Ms Reeves also called on the Government to be more flexible with the furlough scheme, which is set to end in October, to help protect the economy in places such as North Devon.

She said: “This is one of the most beautiful parts of the country and a lot of tourists come here, but it has been a challenge.

“We’re now looking at potential further lockdown restrictions coming in and people in the hotel sector and restaurants and bars are very worried about the future.

“We’re worried that come the end of October when the furlough scheme comes to an end that certain sectors of the economy are going to struggle and as a result we’re going to see job losses increase further.

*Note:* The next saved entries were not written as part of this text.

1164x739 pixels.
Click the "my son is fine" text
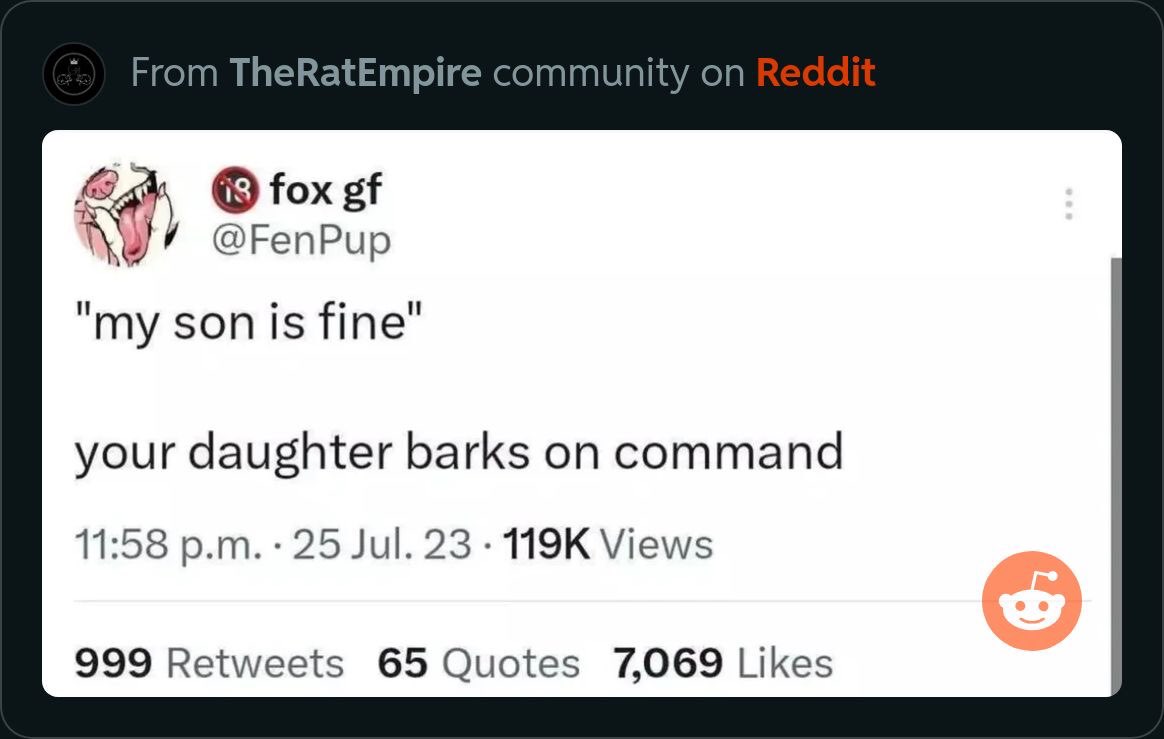click(x=249, y=323)
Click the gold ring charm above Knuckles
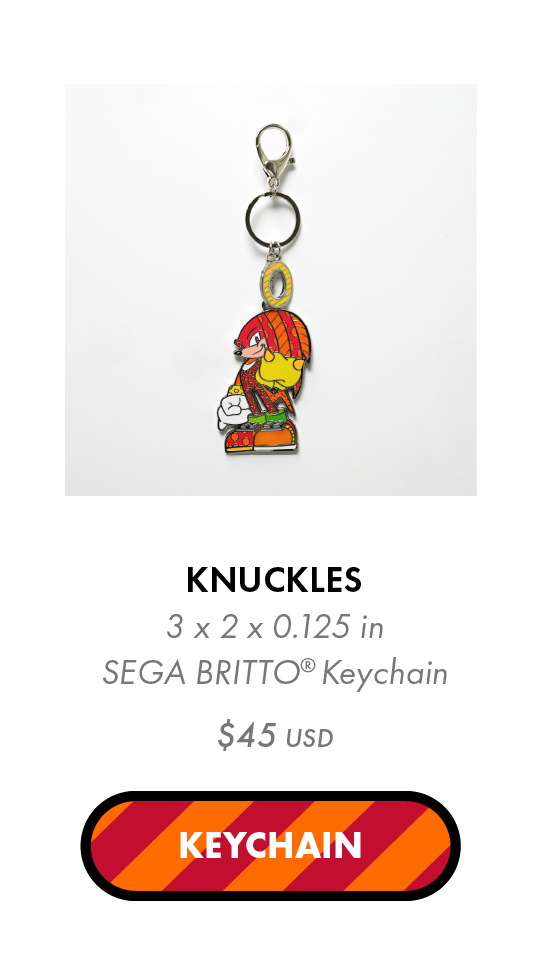This screenshot has width=541, height=975. pyautogui.click(x=277, y=285)
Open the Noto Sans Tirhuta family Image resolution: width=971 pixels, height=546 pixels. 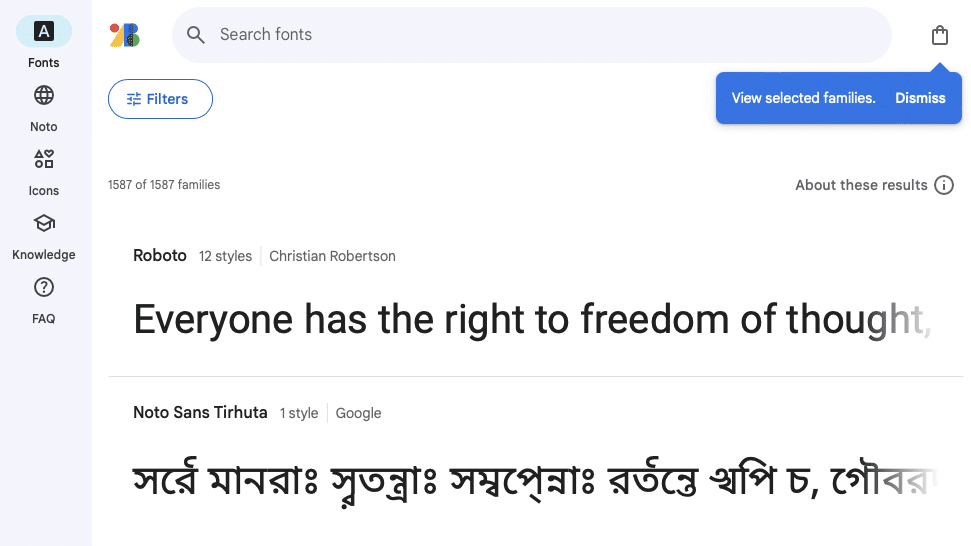coord(200,412)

“We think the Government needs to be more flexible with that furlough support scheme to ensure that we’re not looking down the barrel of mass unemployment.”

Ms Reeves was talking to the Gazette ahead of her appearance at Appledore Book Festival, where she was set to discuss her 2019 book Women of Westminster: The MPs who changed politics with North Devon MP Selaine Saxby.

The book celebrates the inspirational achievements of women in parliament over the course of the last 100 years.

Ms Reeves said: “It’s absolutely brilliant that Appledore have managed to find a way to make this festival work. Looking on social media this morning about some of the events that have taken place, it looks like it’s going really well so I’m really looking forward to speaking.

“There’s been huge change in the last 100 years. 100 years ago there was just one woman in parliament, when I was born just over 40 years ago there were 19 women in parliament and today there are 220 of us, so we’ve seen huge change in the last century and in my lifetime.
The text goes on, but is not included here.